PHILADELPHIA - Photorefractive keratectomy (PRK) with a 213 nm solid-state laser (Eye:Q) is safe and effective for treating low levels of myopia but larger studies are needed to assess its value in the treatment of hyperopia.
Robert Paul MBBS, FRANZCO and Ian Constable FRACO, FRACS conducted a single-centre study at the Lions Eye Institute/Sir Charles Gairdner Hospital, Perth, Australia. Dr Paul presented two-year follow-up results at the annual ASCRS Symposium on Cataract, IOL and Refractive Surgery.

He was a senior training registrar when the patients were treated and currently practises as a corneal/external eye disease and refractive surgeon at Fremantle Hospital, Perth.

The study's participants included 12 myopes and five hyperopes who had preoperative errors ranging from -5.75 D to +5.75 D and less than 3.0 D of astigmatism. Baseline UCVA was 20/200 or worse in 67% of eyes, with BCVA of 20/20 or better in 80%.
Excluding data from three eyes which underwent LASIK re-treatment with an excimer laser, the results were within 1.0 D of intended in 82% of eyes and within 0.5 D in 63%.

A total of 90% of eyes achieved a UCVA of 20/40 or better. No eye lost more than one line of BCVA, while 50% gained one or more lines. BCVA values remained unchanged in 40% of cases.

There were no cases of induced astigmatism or significant haze during follow-up. Trace amounts of haze were present in 57% of eyes at three months. This declined to 44% after two years.

"Our outcomes compare favourably with results achieved with excimer laser PRK, especially in terms of the uncorrected vision that is most important to the patients," Dr Paul said.

Evaluating the myopes and hyperopes separately, he noted the results were best for the low myopes. Among those treated for less than 3.0 D of myopia, all had UCVA of 20/40 or better and 50% saw 20/20 or better. For those with 3.0 D to 6.0 D of myopia, 83.3% achieved UCVA of better than 20/40.

Follow-up of refraction over time showed the myopes as a group were initially over-corrected, experienced regression and were close to emmetropia at two years.
In contrast, the hyperopes fared worse in terms of UCVA outcomes and exhibited greater variability in refraction during the postoperative course, Dr Paul reported.

"Given the very small number of hyperopic eyes treated, it is not possible to interpret the results to reach any conclusions about PRK treatment of hyperopia with this solid-state laser," he said.

LASIK re-treatment with an excimer laser was performed safely in two myopes and one hyperope after stable refraction was demonstrated.
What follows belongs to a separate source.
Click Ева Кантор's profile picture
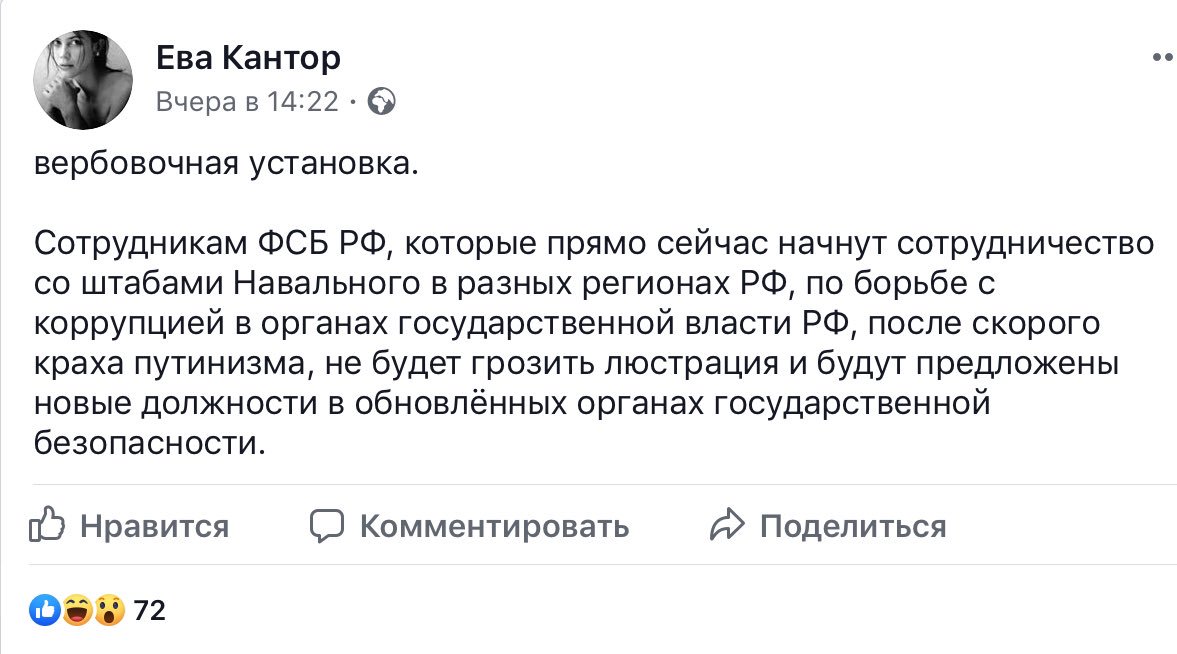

Both myopes were treated initially for more than 5.0 D of error.

One had regressed and the other was under-treated and regressed. Both maintained BCVA of 20/20 at one year after the re-treatment. The hyperope regressed +2.0 D and was re-treated twice at 10 and 13 months with the excimer laser. After one year, there was a single line loss of BCVA to a level of 20/25.

Regression in two other patients was not re-treated. One individual refused treatment and the other was a hyperope with vitelliform dystrophy.
The solid-state laser is a quintupled Nd:YAG device that emits a wavelength one fifth that of a standard Nd:YAG laser because the initially produced infrared beam passes through a crystal system where it is converted to 213 nm.

Compared to gas-based excimer lasers, the solid-state laser has the benefit of being much more compact as well as easier and less costly to maintain, Dr Paul said.
"Another potential benefit is that the 213 nm wavelength penetrates better through the balanced salt solution (BSS) compared to the 193 nm excimer laser beam, and thus the solid-state device offers the possibility of performing wet-field surgery," he added.
The solid-state laser features an infrared, video-based 200 Hz eyetracker and a variable size (0.5 mm to 4.0 mm) flying spot. It has a beam fluence of 170 mJ/cm2, operates at an ablation rate of up to 20 Hz and removes 0.25 microns of tissue per pulse.

The ablation zone measures 6.2 mm for myopic corrections and 6.0 mm to 9.5 mm for treatment of hyperopia.